Show artwork for Laurinda Sound Design
Photo: Jeff Busby
Q&A

Laurinda Sound Design

Composer and Sound Designer Marco Cher-Gibard discusses the music and sounds of Laurinda.

How does sound effect our concept of time and place? Composer and Sound Designer of Laurinda, Marco Cher-Gibard, talks about his role in the 90s nostalgia production that uses music as a transportation device between people, places and the past.

What is Laurinda about in your own words? What is the world of this play?

I would say the play is a memory piece that revisits experiences of racism and trauma from the perspective of a first generation Vietnamese migrant family and the education system. Implicitly within this there is also is an exposition of class differences between east and west Melbourne. 

It uses humour to disarm and bring to light experiences that can hopefully be universally understood.

How would you describe the musical language of your music/sound?

In architecture, a parti is a design concept or organising principle for a building. I’ve kind of taken this approach for sound design. My organising principle was 'musical threat' from a 1990s reference point. It should be celebratory and treating to burst into musical moments as much as possible. Budget restrictions have stopped this production from becoming an actual musical and I suppose I’ve never been able to let go of that desire.
....................
§ **Set problem**
Say whether each statement agrees with the Laurinda sound design interview, answering yes or no and quoting the deciding words: (a) The play revisits racism and trauma from the perspective of a first generation Vietnamese migrant family. (b) Budget restrictions kept the production from becoming an actual musical. (c) The organising principle of the sound design came from a 2000s reference point.

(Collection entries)
....................
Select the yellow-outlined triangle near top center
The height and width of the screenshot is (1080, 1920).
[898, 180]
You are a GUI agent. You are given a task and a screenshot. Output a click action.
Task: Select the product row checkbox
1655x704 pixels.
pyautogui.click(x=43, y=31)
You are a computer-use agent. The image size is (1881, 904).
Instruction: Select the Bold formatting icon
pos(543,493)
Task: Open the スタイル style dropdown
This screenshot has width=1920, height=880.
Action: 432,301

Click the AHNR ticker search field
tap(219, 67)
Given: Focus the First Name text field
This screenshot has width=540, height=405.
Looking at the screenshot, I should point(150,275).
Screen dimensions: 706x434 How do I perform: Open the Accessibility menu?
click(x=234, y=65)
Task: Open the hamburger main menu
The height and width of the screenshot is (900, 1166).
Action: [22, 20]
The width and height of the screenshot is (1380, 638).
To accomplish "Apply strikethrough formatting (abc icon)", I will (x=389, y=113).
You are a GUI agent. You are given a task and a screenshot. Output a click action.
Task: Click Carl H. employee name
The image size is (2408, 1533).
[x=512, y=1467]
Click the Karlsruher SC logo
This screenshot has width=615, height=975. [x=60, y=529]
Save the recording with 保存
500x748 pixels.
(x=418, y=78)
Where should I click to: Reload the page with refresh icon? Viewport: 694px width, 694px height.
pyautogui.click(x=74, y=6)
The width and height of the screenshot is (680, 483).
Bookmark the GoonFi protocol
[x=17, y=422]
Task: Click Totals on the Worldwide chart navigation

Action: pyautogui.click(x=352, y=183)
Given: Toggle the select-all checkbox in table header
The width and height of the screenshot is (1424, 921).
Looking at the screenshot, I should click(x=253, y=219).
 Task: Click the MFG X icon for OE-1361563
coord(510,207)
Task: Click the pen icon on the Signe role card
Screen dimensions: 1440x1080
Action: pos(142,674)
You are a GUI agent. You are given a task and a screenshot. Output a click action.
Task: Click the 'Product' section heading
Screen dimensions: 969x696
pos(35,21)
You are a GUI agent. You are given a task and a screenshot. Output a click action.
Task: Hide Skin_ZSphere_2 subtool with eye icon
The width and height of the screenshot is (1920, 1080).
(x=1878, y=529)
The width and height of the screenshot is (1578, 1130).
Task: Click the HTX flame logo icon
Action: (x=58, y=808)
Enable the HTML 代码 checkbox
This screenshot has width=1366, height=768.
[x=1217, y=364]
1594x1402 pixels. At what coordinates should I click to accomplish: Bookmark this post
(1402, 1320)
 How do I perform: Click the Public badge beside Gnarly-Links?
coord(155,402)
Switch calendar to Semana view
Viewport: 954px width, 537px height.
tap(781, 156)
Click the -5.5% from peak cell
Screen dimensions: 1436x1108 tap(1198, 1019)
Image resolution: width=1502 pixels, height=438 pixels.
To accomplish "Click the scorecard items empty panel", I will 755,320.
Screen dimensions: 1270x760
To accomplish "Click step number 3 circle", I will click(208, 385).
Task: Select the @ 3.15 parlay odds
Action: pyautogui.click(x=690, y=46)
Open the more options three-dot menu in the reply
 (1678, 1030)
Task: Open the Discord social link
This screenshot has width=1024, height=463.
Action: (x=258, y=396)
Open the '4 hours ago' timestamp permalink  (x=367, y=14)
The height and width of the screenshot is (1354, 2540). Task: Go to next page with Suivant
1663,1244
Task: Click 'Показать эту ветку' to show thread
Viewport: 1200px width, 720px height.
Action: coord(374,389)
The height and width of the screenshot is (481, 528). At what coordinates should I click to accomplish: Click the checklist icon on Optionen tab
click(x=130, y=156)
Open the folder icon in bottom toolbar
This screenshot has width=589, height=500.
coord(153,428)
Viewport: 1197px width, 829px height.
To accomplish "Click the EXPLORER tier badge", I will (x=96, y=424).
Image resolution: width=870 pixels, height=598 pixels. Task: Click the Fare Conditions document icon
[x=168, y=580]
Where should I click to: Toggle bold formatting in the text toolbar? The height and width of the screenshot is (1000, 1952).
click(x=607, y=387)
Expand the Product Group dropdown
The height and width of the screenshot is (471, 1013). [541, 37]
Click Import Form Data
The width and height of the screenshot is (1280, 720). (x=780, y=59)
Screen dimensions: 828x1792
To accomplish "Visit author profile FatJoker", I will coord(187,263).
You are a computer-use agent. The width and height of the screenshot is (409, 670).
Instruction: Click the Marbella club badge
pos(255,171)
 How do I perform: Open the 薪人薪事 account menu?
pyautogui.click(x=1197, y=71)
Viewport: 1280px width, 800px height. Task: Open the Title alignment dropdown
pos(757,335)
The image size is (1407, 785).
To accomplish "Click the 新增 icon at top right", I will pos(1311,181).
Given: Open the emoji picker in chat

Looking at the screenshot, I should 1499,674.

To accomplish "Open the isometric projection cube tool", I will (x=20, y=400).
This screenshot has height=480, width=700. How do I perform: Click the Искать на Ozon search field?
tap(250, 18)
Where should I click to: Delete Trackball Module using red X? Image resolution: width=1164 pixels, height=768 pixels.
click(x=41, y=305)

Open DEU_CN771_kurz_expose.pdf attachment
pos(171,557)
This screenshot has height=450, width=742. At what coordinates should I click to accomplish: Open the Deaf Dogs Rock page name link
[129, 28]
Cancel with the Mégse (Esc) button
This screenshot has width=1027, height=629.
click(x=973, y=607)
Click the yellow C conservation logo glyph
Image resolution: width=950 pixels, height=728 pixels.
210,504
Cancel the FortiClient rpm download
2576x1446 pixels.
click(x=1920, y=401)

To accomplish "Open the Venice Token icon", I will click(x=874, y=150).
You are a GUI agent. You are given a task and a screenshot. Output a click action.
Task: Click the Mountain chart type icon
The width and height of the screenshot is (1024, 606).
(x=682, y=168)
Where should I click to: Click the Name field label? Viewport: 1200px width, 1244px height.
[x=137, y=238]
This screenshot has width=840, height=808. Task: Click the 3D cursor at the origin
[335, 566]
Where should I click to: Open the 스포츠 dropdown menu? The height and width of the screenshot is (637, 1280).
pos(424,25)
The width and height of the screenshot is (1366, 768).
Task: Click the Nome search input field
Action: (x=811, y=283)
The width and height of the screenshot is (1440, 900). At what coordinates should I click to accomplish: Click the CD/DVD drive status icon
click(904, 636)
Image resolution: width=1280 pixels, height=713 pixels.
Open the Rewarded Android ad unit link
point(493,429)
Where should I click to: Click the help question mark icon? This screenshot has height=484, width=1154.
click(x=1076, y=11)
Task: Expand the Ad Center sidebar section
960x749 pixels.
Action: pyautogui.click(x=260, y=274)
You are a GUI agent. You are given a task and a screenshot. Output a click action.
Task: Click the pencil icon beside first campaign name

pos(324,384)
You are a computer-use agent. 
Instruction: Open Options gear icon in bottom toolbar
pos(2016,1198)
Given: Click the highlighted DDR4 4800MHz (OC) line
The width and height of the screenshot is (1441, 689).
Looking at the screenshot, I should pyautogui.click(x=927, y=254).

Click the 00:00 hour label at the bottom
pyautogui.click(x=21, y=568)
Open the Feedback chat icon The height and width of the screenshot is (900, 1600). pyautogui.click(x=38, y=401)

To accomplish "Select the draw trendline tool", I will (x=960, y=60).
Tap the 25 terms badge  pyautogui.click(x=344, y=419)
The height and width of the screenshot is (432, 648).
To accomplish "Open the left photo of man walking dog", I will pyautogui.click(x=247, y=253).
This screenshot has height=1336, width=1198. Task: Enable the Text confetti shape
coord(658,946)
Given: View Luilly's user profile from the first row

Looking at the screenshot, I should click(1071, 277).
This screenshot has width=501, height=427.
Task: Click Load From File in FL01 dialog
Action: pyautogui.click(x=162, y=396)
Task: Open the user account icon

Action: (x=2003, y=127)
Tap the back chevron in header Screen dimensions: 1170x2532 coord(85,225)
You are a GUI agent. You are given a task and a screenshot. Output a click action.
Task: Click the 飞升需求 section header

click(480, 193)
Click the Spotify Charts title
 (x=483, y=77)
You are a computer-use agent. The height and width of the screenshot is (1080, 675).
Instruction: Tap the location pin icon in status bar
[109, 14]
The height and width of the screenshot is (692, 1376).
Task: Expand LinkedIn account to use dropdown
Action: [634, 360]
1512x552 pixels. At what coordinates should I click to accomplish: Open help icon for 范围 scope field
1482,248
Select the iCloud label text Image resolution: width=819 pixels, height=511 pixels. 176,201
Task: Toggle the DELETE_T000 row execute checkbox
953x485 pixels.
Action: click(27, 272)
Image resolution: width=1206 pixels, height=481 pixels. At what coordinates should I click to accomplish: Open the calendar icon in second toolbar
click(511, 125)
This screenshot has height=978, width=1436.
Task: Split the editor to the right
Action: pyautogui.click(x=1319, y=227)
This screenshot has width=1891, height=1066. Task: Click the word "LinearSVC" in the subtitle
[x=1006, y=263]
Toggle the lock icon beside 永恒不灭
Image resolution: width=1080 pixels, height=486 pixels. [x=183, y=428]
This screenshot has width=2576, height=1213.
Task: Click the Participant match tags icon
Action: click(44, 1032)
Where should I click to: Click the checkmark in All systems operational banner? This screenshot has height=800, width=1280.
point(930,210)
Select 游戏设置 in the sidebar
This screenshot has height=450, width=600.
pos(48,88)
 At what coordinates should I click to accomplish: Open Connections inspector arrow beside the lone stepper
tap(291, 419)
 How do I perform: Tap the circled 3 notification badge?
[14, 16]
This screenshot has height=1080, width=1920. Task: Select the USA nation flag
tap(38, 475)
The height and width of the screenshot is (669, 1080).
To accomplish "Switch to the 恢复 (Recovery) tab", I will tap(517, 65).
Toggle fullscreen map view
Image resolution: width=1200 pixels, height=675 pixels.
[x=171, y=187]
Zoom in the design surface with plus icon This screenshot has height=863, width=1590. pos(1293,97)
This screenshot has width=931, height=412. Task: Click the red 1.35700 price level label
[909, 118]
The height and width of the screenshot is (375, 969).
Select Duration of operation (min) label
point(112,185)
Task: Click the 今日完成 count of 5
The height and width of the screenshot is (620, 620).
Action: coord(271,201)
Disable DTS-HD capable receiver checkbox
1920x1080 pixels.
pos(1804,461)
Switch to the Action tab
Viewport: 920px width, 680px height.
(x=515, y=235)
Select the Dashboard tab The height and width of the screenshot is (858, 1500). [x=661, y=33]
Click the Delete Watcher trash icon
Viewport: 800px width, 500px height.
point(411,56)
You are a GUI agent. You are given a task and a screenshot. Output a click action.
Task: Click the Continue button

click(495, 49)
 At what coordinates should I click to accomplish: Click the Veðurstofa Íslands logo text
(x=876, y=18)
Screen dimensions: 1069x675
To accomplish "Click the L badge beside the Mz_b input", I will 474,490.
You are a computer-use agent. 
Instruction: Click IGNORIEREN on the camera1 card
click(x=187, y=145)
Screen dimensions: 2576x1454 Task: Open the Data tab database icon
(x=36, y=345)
....................
§ **Answer to the exercise**
(a) Yes: "the play is a memory piece that revisits experiences of racism and trauma from the perspective of a first generation Vietnamese migrant family and the education system."
(b) Yes: "Budget restrictions have stopped this production from becoming an actual musical."
(c) No: "My organising principle was 'musical threat' from a 1990s reference point."